LORD, I am heartened by the promise that NOTHING in all creation can separate us from Your love.  May your love be the force that brings these walls down.

 

8 Comments

  1. Beautiful, thanks Laura.

  2. Amen sister. Big, fat, messy Amen. Thank you for this. I was reading Luke 9 last night: “Whoever is ashamed of me and my words, the Son of Man will be ashamed of them when he comes in his glory and in the glory of the Father and of the holy angels.” And I felt guilty. But I had to recognize that I’m never ashamed of Jesus. I’m ashamed and embarrassed at the church and at myself. Because the church, myself included, is so often, so far from Jesus.

    Lord may your love be the force that brings these walls down. Great word.

  3. I don’t know what to say except I feel ya. Is lament what I’m feeling?

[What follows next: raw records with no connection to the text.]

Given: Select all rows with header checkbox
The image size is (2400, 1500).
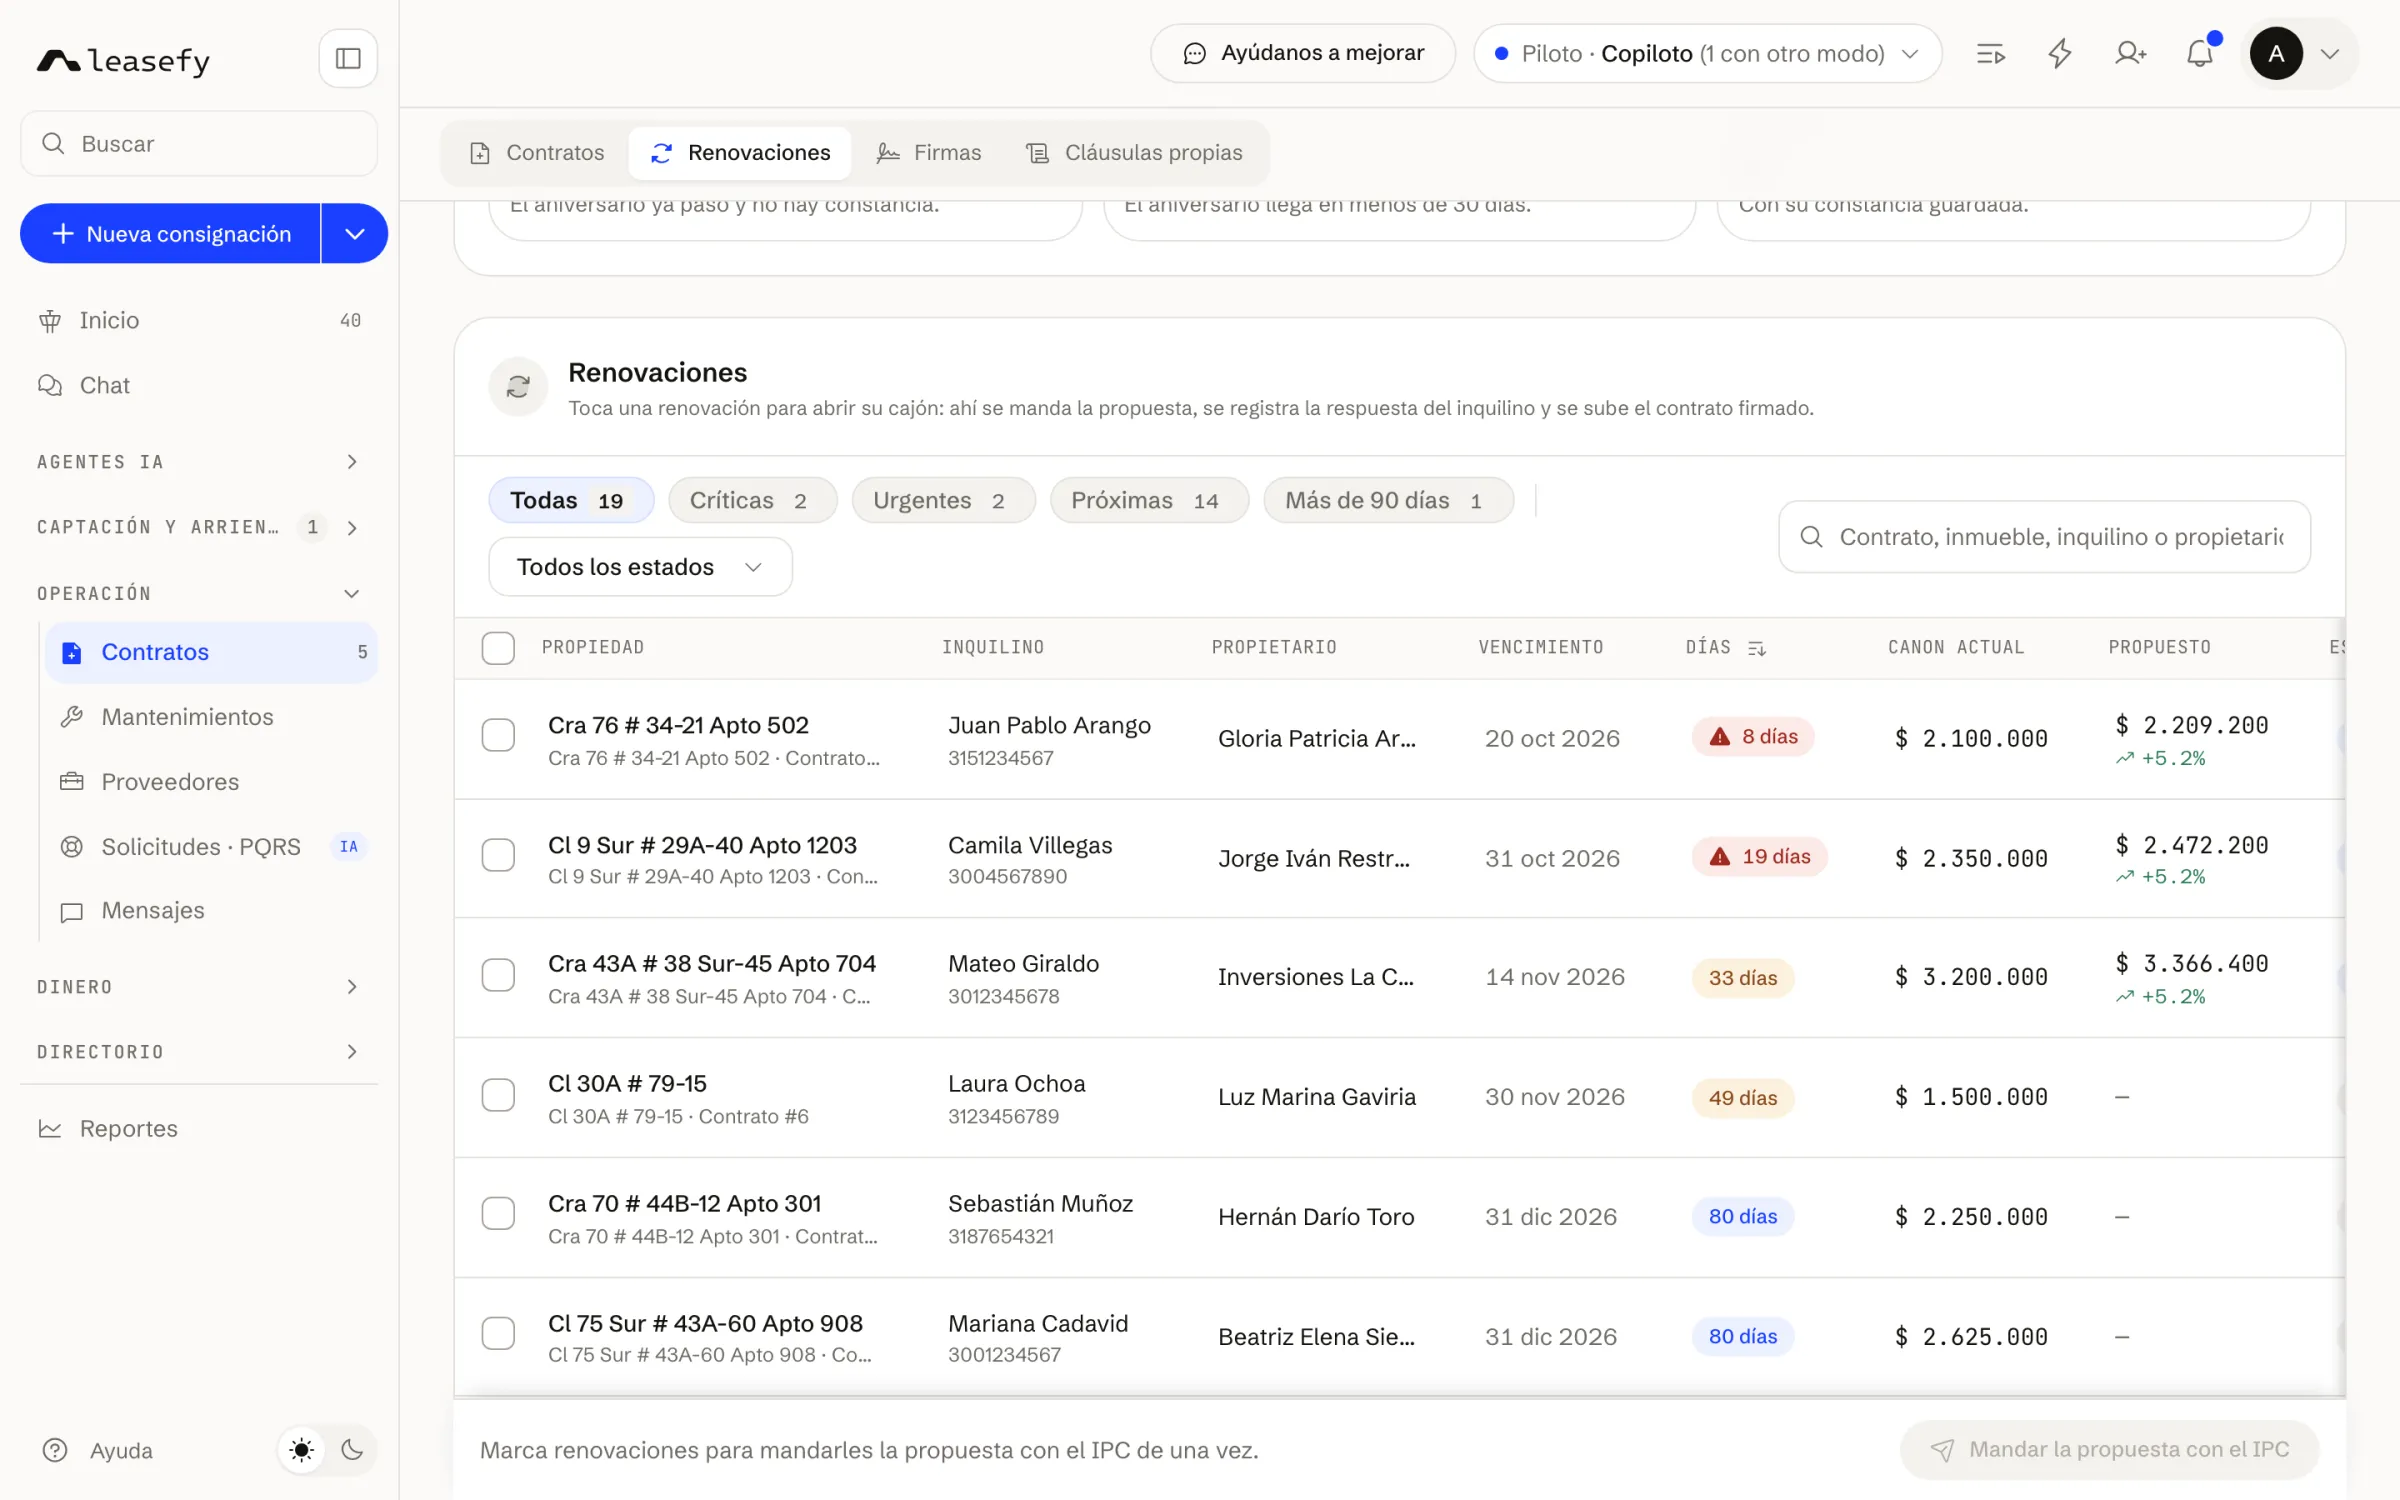Looking at the screenshot, I should (498, 648).
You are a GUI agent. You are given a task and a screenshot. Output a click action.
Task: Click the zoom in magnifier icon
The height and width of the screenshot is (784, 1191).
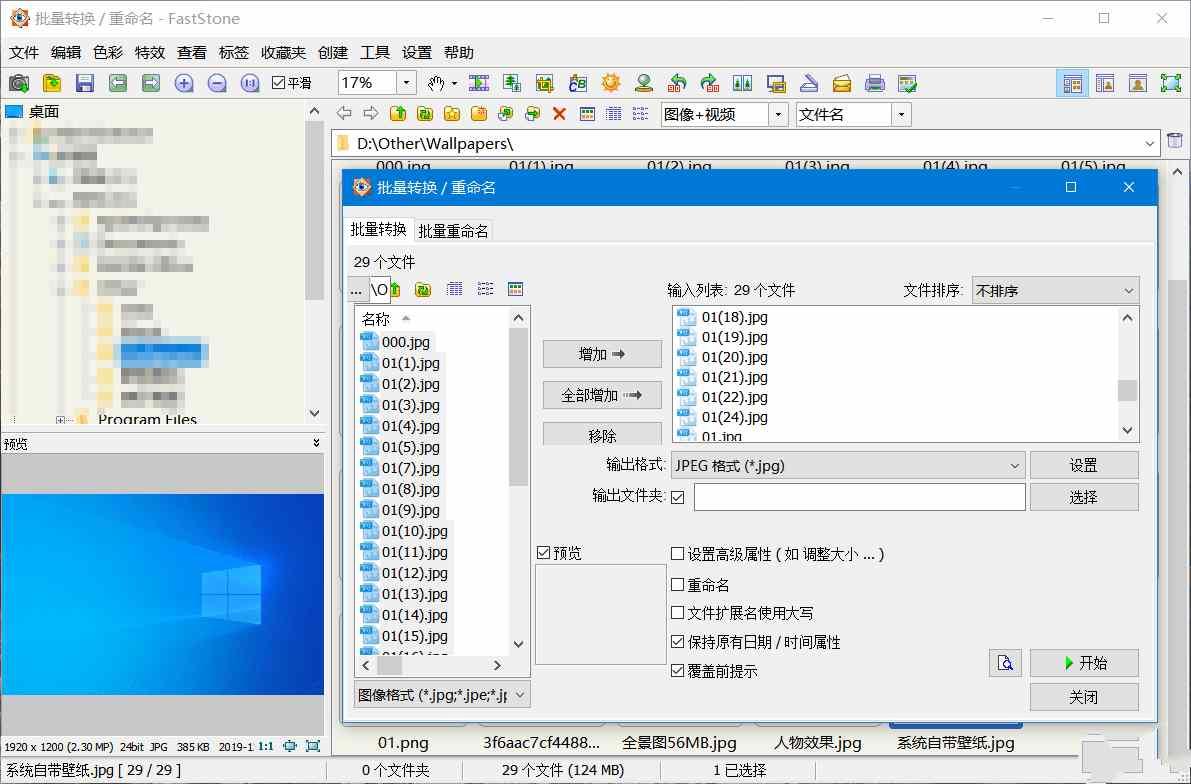[x=183, y=83]
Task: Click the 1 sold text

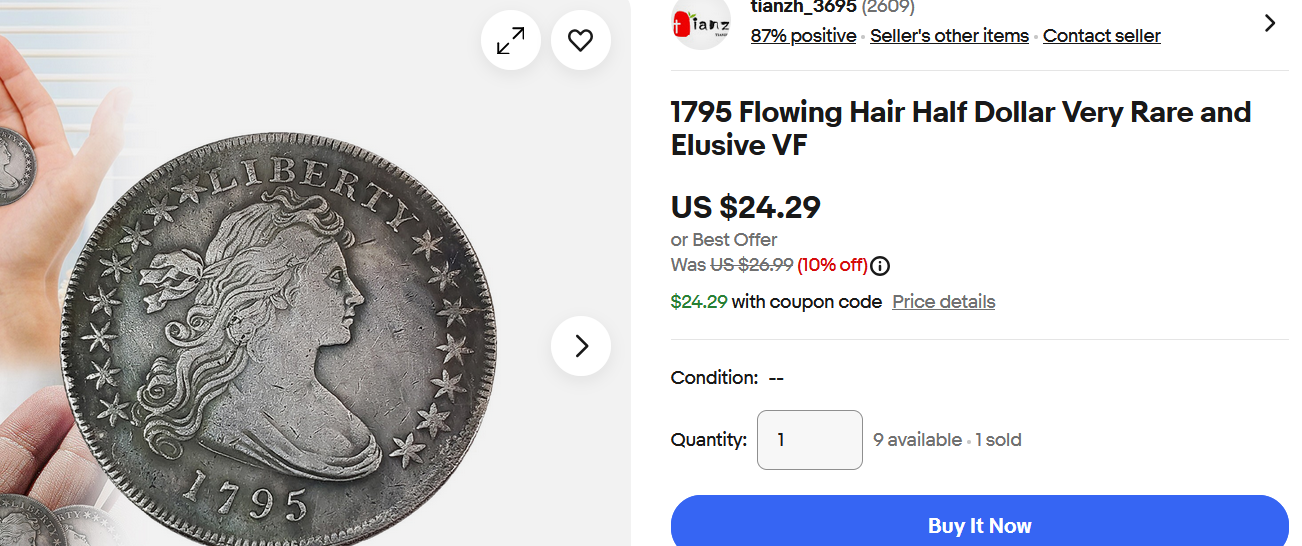Action: [998, 440]
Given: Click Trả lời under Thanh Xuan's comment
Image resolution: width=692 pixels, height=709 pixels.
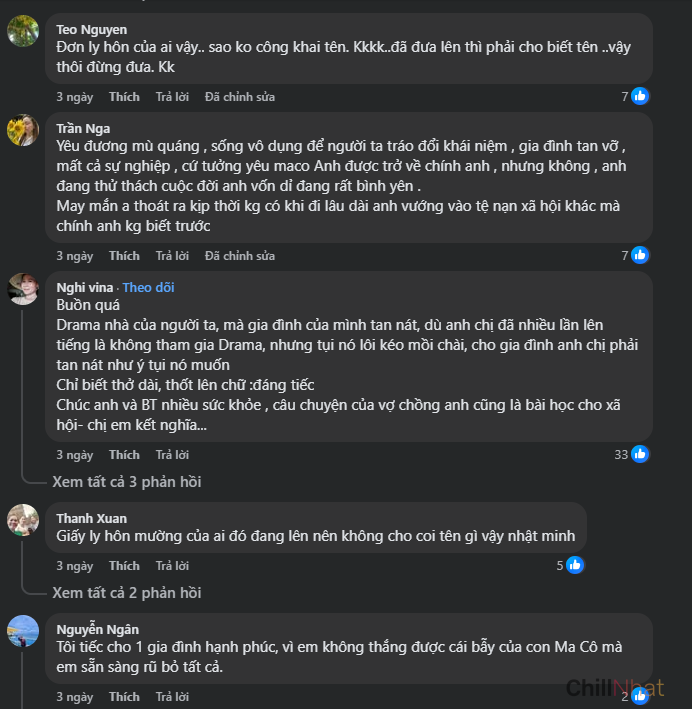Looking at the screenshot, I should tap(172, 566).
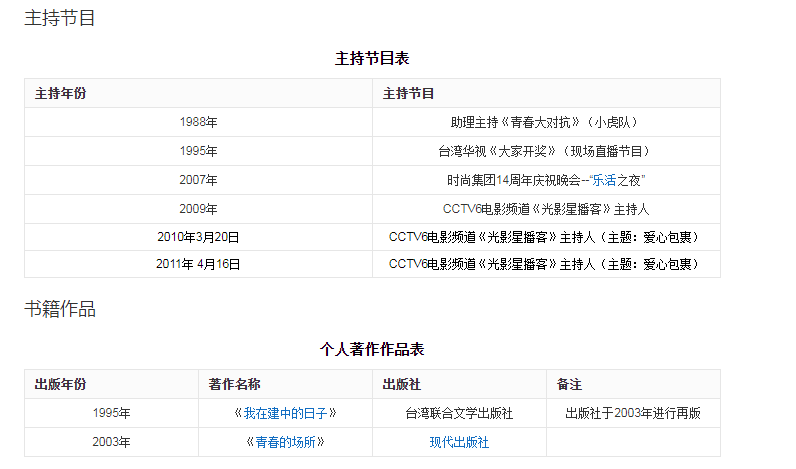
Task: Open the book link 我在建中的日子
Action: click(x=285, y=413)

    I’ve been a believer for 30 years. And I feel like the last 2 weeks has been a culmination of all the frustration and tension over the years that I feel realizing that I have no ability to change Christian culture. It’s too rigid, too dogmatic, leadership is too powerful. Only God can change it. And I’m frustrated and saddened. I want to take a long break from anything church-related, anything “Christian-y”. I find myself getting naseous at church, a church that my wife and kids love, but I get saddened because they follow the same logic as this “Churchianity” that was put on display these past two weeks. My church, too, is too dogmatic, too rigid, not a place where they invite influence from the congregation.

    I don’t know what to do…where to turn other than God. I need freedom from my frustration, disappointment, etc. When will the church be known for its love again? When?

    • I’m so sorry for your disillusionment! I know it is hard not to feel overwhelmed. While I lament my own sin and the terrible witness of the church this past week, I still see signs of hope in small communities of love and humility and redemption. In addition to acknowledging our own brokenness, I think we need to lift up GOD’S goodness and power to redeem. I think we need to lament, but also look for the small glimpses of grace around us.

  4. So very timely for what we struggle with today Laura. May God grant us wisdom, strength, and courage as we continue to try to love and serve Him and His people.